I really hate losing things, and I am a little obsessive about my photos in particular. I’m a pack-rat – I keep a lot of photos because they increase in value over time. That random test shot with a new camera shows how our house used to look (remember how the plaster was coming off that wall?) or a throwaway shot that’s the only picture of one of the kids with that haircut.
I’m also still reeling from losing almost all of the photos of Jack from before he was two. There was a partition table incident on Helen’s computer. Those photos were digital and are now gone. Friends came to our aid and sent us back photos that we had emailed them, but it’s a tiny fraction of that two years.
So, that’s why I backup. This is how:
I run BitTorrent Sync on my iPhone and this syncs my camera roll with my desktop and HP Microserver at home and my Macbook at work – you need to remember to launch it in order to sync: it won’t do it in the background (iOS won’t let it). Assuming you can handle tapping on the icon every few days, you’ll be covered. It’s also the most convenient way to get your photos off your phone without a Lightning cable.
I import these into Lightroom, which I have decided to entrust with all of my photos. This means that there’s now two copies on my desktop, on separate drives, and that iPhone photos enter into the flow that my “proper” camera photos have.
I do the usual things with Lightroom: I run the scheduled backups of the meta-data in case of massive corruption. Meta-data is data too, after all. This isn’t that big a deal for me because I’m not actually very organised and I rely on the EXIF data in the original files for most of the meta-data – and that is easily reconstructed if something terrible happens.
git-annex gives you all the power of Haskell with the ease of use of git. (ha ha).
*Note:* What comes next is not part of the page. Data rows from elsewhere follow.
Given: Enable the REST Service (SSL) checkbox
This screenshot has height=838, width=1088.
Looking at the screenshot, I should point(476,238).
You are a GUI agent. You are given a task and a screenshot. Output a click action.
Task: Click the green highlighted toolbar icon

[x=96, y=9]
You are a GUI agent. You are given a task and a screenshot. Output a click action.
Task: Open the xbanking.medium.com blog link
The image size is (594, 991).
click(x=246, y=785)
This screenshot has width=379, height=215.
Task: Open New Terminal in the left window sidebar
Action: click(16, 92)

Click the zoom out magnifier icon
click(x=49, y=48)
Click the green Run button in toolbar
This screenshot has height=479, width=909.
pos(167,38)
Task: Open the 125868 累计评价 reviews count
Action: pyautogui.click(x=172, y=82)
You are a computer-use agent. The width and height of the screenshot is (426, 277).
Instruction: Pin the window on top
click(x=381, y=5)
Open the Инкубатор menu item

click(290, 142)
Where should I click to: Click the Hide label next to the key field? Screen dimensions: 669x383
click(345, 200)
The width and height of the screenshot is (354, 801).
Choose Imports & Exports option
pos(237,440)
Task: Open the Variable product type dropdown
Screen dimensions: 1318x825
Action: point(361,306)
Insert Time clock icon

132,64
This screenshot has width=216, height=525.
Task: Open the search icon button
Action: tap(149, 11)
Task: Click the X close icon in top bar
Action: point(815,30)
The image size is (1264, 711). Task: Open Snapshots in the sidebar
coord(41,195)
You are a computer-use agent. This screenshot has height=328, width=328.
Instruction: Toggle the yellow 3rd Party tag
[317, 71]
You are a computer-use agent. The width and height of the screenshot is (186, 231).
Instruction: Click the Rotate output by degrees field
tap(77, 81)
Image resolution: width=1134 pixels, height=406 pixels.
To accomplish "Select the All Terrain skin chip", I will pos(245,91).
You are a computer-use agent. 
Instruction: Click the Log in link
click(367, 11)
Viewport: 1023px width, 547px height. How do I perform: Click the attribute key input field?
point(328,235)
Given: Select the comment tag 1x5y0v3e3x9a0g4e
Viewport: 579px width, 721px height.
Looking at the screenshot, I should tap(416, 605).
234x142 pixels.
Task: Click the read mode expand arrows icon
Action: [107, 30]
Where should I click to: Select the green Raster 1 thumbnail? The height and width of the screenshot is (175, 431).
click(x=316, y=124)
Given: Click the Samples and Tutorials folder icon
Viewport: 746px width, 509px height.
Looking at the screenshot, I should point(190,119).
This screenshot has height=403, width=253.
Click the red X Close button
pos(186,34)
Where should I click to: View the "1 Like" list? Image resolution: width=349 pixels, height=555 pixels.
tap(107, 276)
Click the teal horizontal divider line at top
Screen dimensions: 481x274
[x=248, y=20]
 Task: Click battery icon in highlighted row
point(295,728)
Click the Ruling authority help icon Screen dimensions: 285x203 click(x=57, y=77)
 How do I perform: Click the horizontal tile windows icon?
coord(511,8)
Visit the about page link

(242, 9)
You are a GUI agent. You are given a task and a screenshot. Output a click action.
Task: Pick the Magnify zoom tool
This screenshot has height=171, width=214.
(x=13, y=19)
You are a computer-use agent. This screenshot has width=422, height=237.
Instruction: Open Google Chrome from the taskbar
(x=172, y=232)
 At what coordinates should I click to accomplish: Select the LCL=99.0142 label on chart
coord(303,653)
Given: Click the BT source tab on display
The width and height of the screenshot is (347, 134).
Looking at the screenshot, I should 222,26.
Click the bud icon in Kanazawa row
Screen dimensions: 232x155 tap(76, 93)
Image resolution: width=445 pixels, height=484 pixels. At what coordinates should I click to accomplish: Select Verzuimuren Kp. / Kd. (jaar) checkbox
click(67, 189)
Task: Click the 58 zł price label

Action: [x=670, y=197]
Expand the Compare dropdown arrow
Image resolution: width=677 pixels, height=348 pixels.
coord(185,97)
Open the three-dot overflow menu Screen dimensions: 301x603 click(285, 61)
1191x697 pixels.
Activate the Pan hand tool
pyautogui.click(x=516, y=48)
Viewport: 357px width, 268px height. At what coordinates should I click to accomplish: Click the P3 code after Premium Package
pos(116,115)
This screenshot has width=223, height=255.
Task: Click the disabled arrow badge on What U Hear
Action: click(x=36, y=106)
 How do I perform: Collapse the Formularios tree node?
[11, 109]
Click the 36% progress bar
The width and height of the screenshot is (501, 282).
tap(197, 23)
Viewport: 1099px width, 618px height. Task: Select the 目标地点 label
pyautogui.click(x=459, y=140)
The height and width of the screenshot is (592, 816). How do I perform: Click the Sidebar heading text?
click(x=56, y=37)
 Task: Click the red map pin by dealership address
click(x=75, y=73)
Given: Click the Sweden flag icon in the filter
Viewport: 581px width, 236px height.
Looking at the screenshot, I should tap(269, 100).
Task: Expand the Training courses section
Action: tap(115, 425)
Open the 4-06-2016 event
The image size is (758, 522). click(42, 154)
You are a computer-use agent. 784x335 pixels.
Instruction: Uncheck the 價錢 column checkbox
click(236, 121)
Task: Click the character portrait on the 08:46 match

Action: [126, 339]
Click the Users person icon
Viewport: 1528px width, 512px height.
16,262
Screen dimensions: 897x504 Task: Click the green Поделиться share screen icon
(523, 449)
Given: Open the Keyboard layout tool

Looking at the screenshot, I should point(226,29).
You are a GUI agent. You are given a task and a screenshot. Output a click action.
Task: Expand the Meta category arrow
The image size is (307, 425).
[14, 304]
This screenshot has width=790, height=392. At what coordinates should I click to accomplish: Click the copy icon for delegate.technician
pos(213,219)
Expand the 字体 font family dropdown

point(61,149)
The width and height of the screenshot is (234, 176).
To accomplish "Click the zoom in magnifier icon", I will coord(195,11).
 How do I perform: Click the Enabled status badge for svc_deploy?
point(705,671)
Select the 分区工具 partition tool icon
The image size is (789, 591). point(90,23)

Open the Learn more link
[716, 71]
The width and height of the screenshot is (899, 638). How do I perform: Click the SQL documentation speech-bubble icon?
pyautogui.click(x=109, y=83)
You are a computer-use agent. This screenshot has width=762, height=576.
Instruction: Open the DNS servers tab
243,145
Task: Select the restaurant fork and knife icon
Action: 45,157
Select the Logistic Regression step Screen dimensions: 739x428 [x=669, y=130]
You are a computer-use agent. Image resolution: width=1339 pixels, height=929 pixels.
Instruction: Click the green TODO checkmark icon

What it actually does is really cleverly play to git’s strengths for managing meta-data, like what a file is called, where it’s stored and what its hash is, while filling in things it’s not good at, like supporting large files, encryption and supporting things that don’t have git installed.
Aside from photos, some other things which are large or that I want to keep go into git-annex – historical backups of my blog, email archives and my entire iTunes library are in there. I don’t necessarily want all of these things on every computer that I own, but git-annex lets me be selective about which files I have on which computer.
If I need an MP3 from my iTunes library on my Macbook, for example, I can ask git-annex where it’s stored and then ask it to connect to any of those places and get it for me. Once it’s done, it’ll update it’s records to say that my Macbook also has a copy.
It will let me remove my local copy of files if I’m low on space, but won’t let me accidentally delete the last copy of my file (more accurately, it will let me specify a minimum number of copies that are in circulation – one is rarely enough for the paranoid).
(It has an interface only a mother could love, but there’s a UI called git-annex Assistant. I prefer the control the CLI gives me).
My current git-annex remotes are:
beta: my Manchester virtual machine keeps most small data, but doesn’t have the iTunes library, family videos or my photo collection.
play: my Microserver has a copy of absolutely everything.
bob: Bob the Server at work has a GPG encrypted copy of everything. It doesn’t even run git-annex – it’s an rsync special remote.
macbook: my Macbook ebbs and flows, as it should. It’s often where large assets (like edited video) are created – then I add them to git-annex, make sure they are distributed around my remotes, and drop my local copy, giving me back SSD space. It has some, but not many, albums from iTunes.
iwebftp: I wrote an iWeb FTP special-remote – this was very, very easy and I happen to know that iWeb are keeping at least three copies of every file on iWeb FTP. This remote is encrypted, even though the transfer is encrypted and the data is stored encrypted at rest. Paranoia, right?
(If you’re not keeping count, that means that so far any photo I take is in seven places, eight if it’s an iPhone photo).
rsync from Manchester
beta is periodically backed up to my house. Nothing fancy.
rsync on the Microserver
Everything on the Microserver is periodically backed up to other disks in the same server. Rather than RAID (which I don’t need, as my SLA with my wife and kids is “no nines”), I use three disks in my Microserver as an original and two copies.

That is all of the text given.